■ **Work to do**
A: In the forum thread, condense the paragraph beginning "First, I deploy a new version" into a short bulleted list that keeps its main facts.
B: According to the forum thread, how long does the downtime last during a deploy?
C: Reproduce the forum thread word for word, from "I’m running a" to "a custom Dockerfile.".

━━━ Source

I’m running a Express server with an attached PostgreSQL database. Whenever I deploy with --strategy bluegreen and I keep refreshing the URL during the deploy time, I’ve noticed there is a short downtime of ~20s. I’m building an API, and that makes this unacceptable. I’d love to learn how I can fight this downtime. Oh yeah, I’m using a custom Dockerfile.
First, I deploy a new version of my server with flyctl deploy --strategy bluegreen. I look at flyctl status --watch while it’s deploying, and eventually I see the new instance being started up. It passes the health checks, and then both run simultaneously for a few seconds after which the old instance shuts down. What I’ve noticed in the browser is that my requests keep hitting the old instance even after the new instance has passed health checks. When the old instance shuts down, new requests to the URL hang for about ~20s before being processed by the new instance. I’d like to eliminate these 20 seconds, and just switch over traffic to the new instance as soon as it’s passing health checks, and then after that shutting down the old instance. How do I accomplish this?
Hi sorry reviving this old thread but I’m experiencing the same issue today. Exactly how OP described.

━━━━━━
━━━ Collected data

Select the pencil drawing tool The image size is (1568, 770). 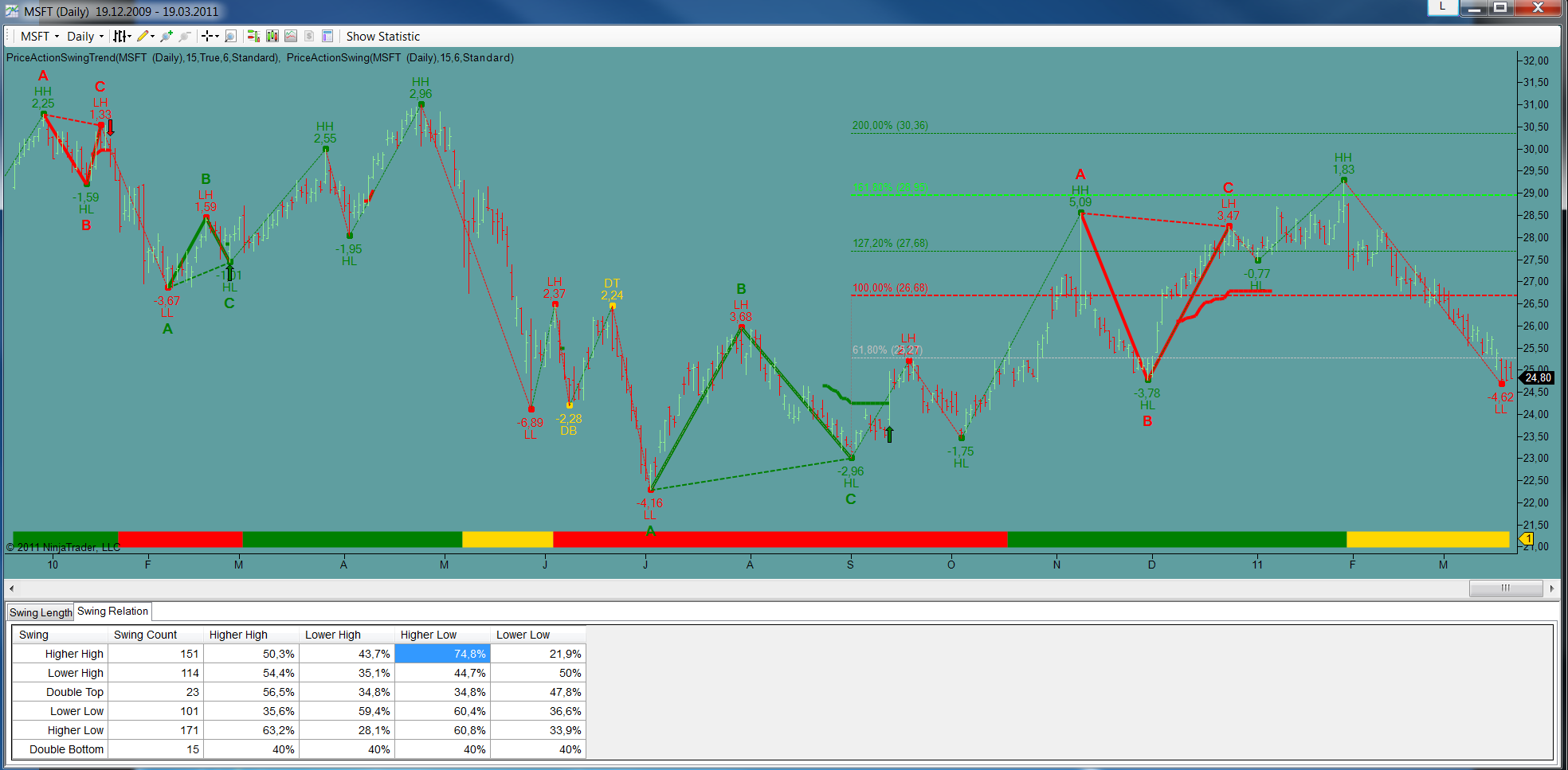[143, 36]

━━━━━━

■ **Task solutions**
A:
- The poster deploys with flyctl deploy --strategy bluegreen and watches progress with flyctl status --watch.
- The new instance starts, passes health checks, and runs alongside the old one for a few seconds before the old one shuts down.
- Browser requests keep reaching the old instance even after the new one passes health checks.
- Once the old instance shuts down, new requests hang for about 20 seconds before the new instance handles them.
- The poster wants traffic to move to the new instance as soon as it passes health checks, with the old instance shut down afterward.

B: About 20 seconds.

C:
I’m running a Express server with an attached PostgreSQL database. Whenever I deploy with --strategy bluegreen and I keep refreshing the URL during the deploy time, I’ve noticed there is a short downtime of ~20s. I’m building an API, and that makes this unacceptable. I’d love to learn how I can fight this downtime. Oh yeah, I’m using a custom Dockerfile.